Work to be completed:
Please return the lines of the listing below, unchanged, from the line containing "Given: Click the Counter Strike game icon" up to and including the last line of the listing.

Listing from a pointing dataset:

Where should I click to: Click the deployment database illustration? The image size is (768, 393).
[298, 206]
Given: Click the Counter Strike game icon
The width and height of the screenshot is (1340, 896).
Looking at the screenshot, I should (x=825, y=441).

Result:
Given: Click the Counter Strike game icon
The width and height of the screenshot is (1340, 896).
Looking at the screenshot, I should (x=825, y=441).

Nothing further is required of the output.